Northern lights over Bavaria: Webcam on the Zugspitze records spectacular phenomenon – Bavaria

At 2,962 meters above sea level, the Zugspitze summit is the highest point in Germany, but it is far from the southernmost, as boundary stone number 147 at Haldenwanger Eck in Oberallgäu is around 26 angular minutes further to the south. Nevertheless, it is still easier to see north from the Zugspitze summit, and what was seen there on Monday night is extremely rare in Bavaria.

Recordings of one Webcam of the Bavarian Zugspitzbahn show northern lights that usually occur in Scandinavia. The reddish glow can be seen particularly well in the picture that the lonely camera took at one o’clock in the morning. At four o’clock there is another reddish glow, well before dawn.

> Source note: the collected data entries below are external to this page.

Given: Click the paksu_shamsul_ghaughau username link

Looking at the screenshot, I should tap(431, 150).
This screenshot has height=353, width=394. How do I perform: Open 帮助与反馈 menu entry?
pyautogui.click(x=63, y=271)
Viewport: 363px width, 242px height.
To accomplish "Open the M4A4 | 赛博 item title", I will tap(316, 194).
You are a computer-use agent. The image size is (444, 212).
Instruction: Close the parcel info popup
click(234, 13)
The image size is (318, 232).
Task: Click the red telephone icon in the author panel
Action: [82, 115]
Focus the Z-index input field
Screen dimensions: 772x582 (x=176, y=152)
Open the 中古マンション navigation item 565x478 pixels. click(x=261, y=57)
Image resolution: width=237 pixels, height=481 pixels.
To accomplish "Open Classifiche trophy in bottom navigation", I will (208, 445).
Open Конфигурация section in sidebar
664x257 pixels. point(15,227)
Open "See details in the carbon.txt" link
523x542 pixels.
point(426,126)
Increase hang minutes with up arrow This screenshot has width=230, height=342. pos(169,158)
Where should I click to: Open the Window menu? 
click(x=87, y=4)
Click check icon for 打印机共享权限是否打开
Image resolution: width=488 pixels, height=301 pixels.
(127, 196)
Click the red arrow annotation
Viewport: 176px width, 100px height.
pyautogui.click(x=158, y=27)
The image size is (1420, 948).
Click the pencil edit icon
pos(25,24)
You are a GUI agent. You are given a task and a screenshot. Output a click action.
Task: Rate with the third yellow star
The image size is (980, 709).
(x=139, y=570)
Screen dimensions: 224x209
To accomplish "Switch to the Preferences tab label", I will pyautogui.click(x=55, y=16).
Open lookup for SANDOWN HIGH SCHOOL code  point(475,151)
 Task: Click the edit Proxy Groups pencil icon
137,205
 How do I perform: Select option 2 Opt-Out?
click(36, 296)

The fact that the northern lights can be seen even in the very south these days is due to the activity of the sun, which is heading towards its regular eleven-year high in the coming year. After plasma eruptions, charged particles from the sun hit the Earth’s magnetic field at high speed and indirectly stimulate air particles to glow.

There are also reports of northern lights in green, purple, yellow and red from Monday night from the north, for example from Saxony-Anhalt, Brandenburg, Schleswig-Holstein and Lower Saxony.